Each financial instrument that the floating rate fund invests in follows a certain benchmark. The changes in the related benchmark’s rate cause the interest rates of the financial instruments to change.
For example, an increase in the interest rates in the debt market will result in a rise in the returns from floating rate funds. Thus, floating rate funds are aimed at providing flexible interest incomes to investors in a world of rising interest rates.
A category of mutual fund that invests in securities paying fluctuating interest rates is called the floating rate fund.
A floating rate fund is less sensitive to interest rate variations compared to an instrument having a fixed rate of payment or a fixed coupon rate.
Floating rate funds are secure investment options that also provide quality returns. Hence, these funds are suitable for investors who are reluctant to take risks.

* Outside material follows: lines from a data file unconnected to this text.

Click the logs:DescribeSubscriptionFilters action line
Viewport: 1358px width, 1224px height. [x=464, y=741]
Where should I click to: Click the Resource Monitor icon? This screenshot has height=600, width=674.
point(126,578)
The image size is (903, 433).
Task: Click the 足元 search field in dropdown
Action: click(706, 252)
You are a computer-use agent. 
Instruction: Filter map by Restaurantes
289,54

Understanding the Floating Rate Fund
A floating rate fund is less sensitive to variations in the rate of interest compared to an instrument with a fixed rate of payment or a fixed coupon rate. Floating rate funds attract investors when the interest rates are rising since they will provide higher coupon payments or interest income.

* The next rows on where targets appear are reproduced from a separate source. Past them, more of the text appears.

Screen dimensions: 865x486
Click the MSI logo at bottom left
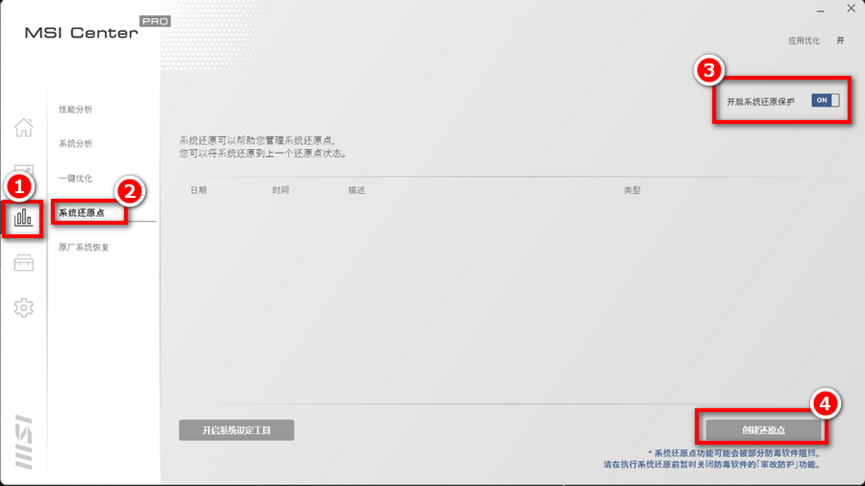24,443
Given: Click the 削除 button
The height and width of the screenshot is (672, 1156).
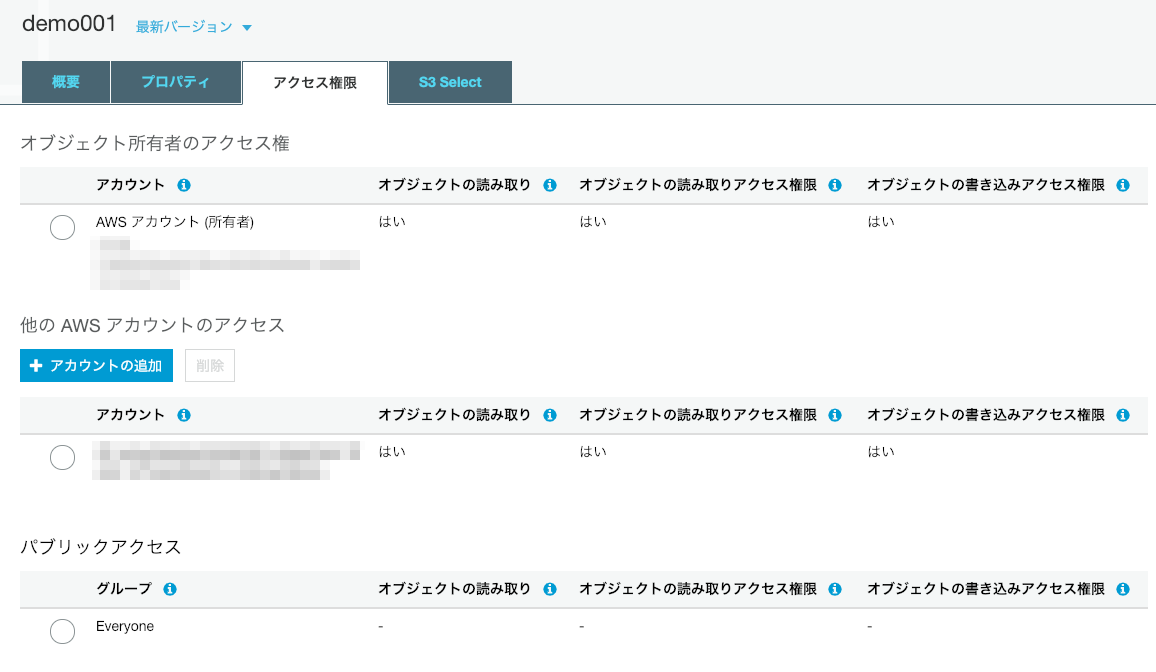Looking at the screenshot, I should click(209, 365).
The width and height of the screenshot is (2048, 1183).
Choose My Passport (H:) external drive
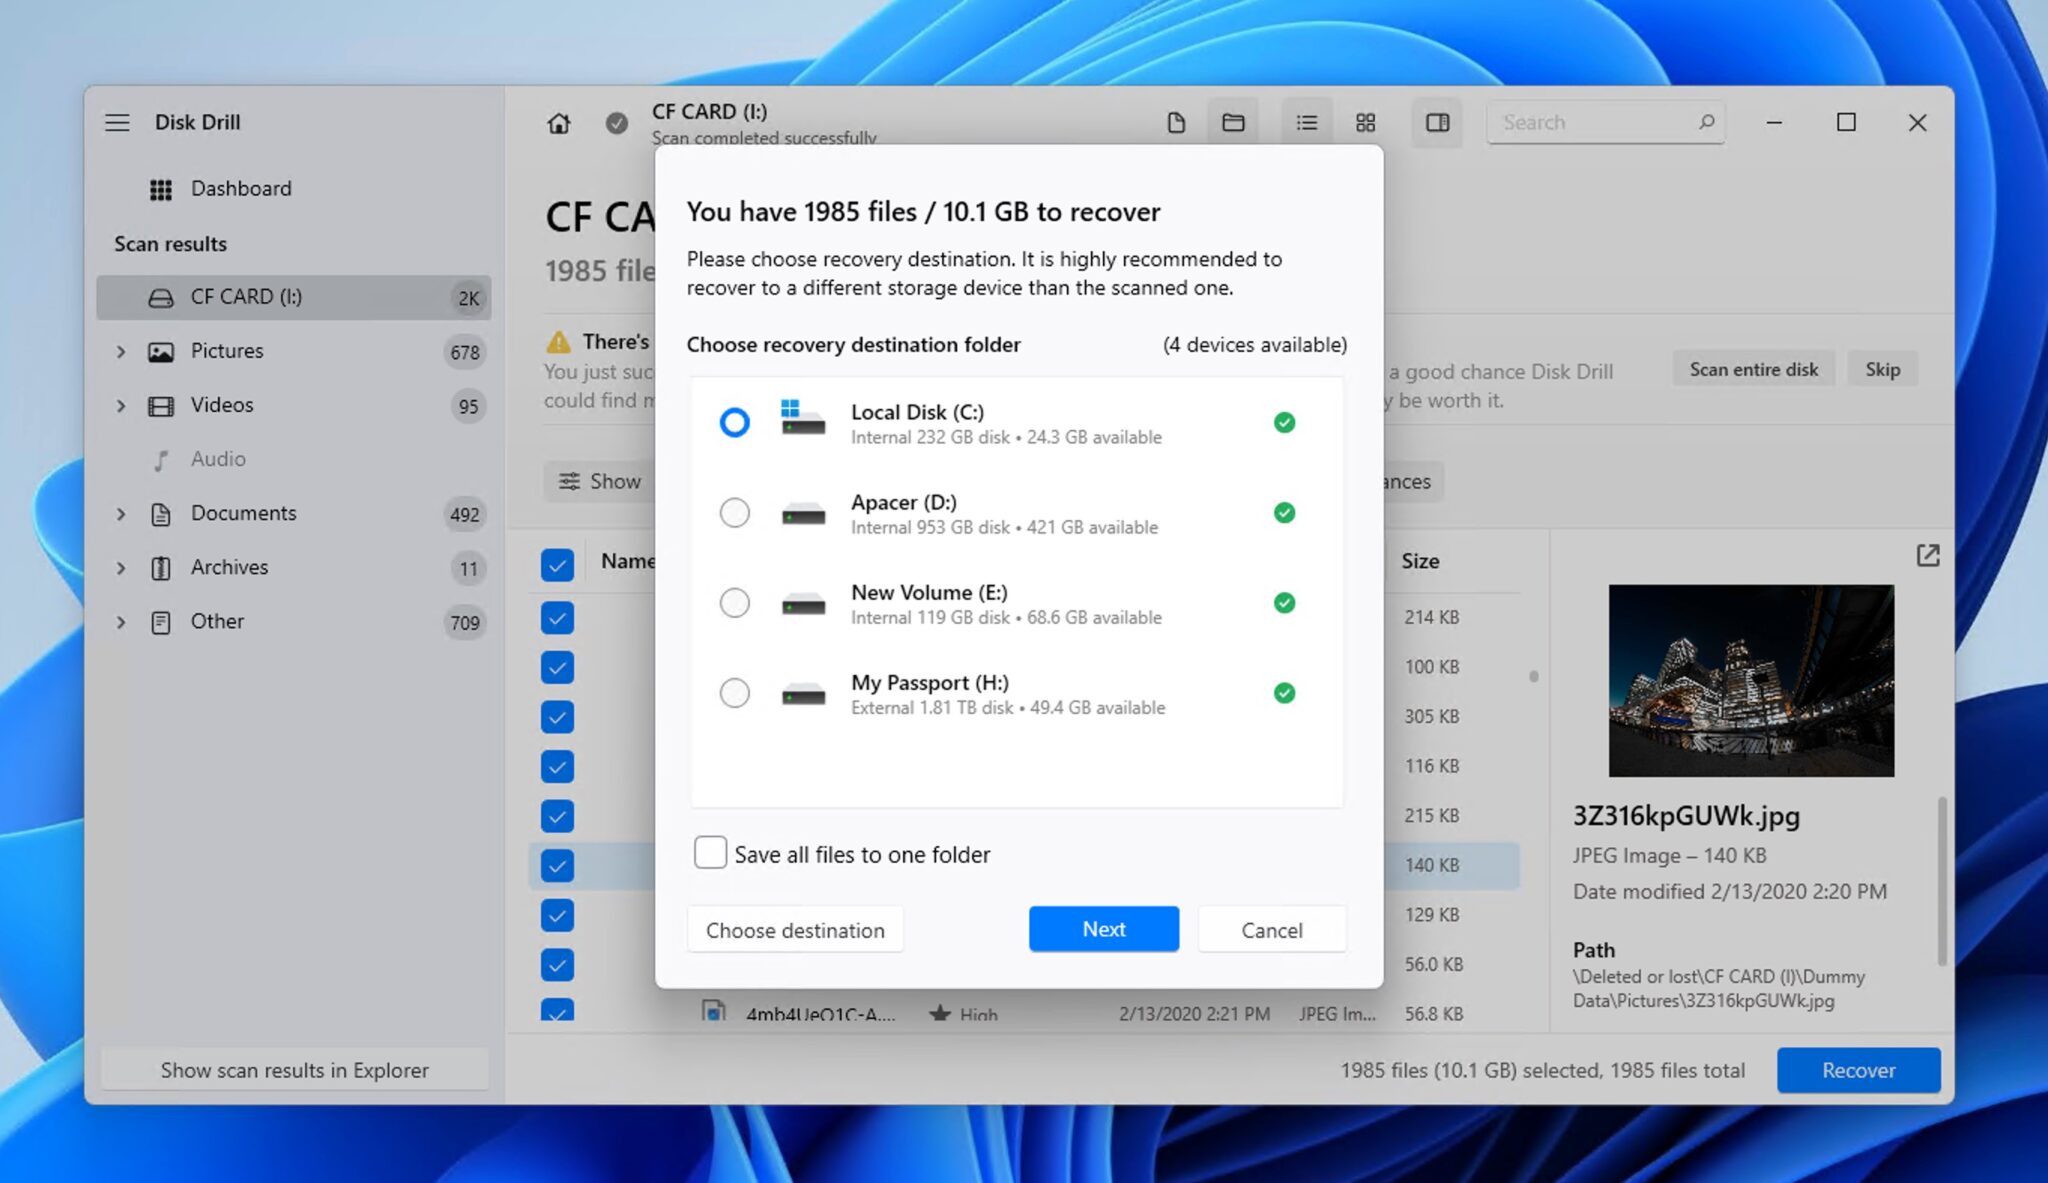pos(735,692)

A floating rate fund contains various types of variable rate debts, including loans. The objectives of managing these funds are similar to credit funds and vary with the type of funds. The interest rates on variable-rate instruments in the floating rate funds are adjusted to a given level.
Portfolio managers manage the income paid from the investment of a floating rate fund, and shareholders receive the income via regular distributions. The distributions can include capital gains and income, which may be paid annually, semi-annually, or quarterly.
Floating Rate Fund Types
1. Short-term Floating Rate Fund
The funds are invested in debt instruments with high liquidity and short-term maturity periods, such as government securities and T-bills.
2. Long-term Floating Rate Fund
The funds are invested in debt instruments with long-term maturity periods. While long-term floating rate funds are primarily invested in floating rate instruments, a part of the funds is invested in the money market or fixed floating rate instruments.
Features of a Floating Rate Fund
1. Diversified Portfolio
Since floating rate funds invest a greater number of assets in instruments with varying rates, they yield worthy returns during periods of favorable interest rates. The remaining funds are invested in securities offering fixed interest income. Such diversification in a portfolio leads to quality returns in the long-term.
2. Less Risk
Floating rate funds are secure investment options and also provide quality returns. Hence, the funds are suitable for investors who are reluctant to take risks. Although floating rate funds are more secure investment options than equity funds, there is credit risk associated with them.
When bond issuers fail to make repayments, credit risk arises. Hence, investors should invest in floating rate funds with securities that come with high credit ratings.
3. High Returns
The returns of a floating rate fund in the long-term are higher than that of fixed deposits and other debt instruments. When investors expected interest rates to rise in the debt market, the opportunity to earn high returns should be leveraged through investments in floating rate funds.
4. Taxation Policy
A floating rate fund is taxed in the same way as a debt mutual fund. If the holding period is less than three years, investors are taxed a short-term capital gain at a rate that depends on the income of the investors. If the holding period of an investment is greater than three years, investors are charged a long-term capital gain tax.
5. Open-ended Schemes
Floating rate funds allow investors to invest in securities according to their financial objectives, needs, and investment time horizon.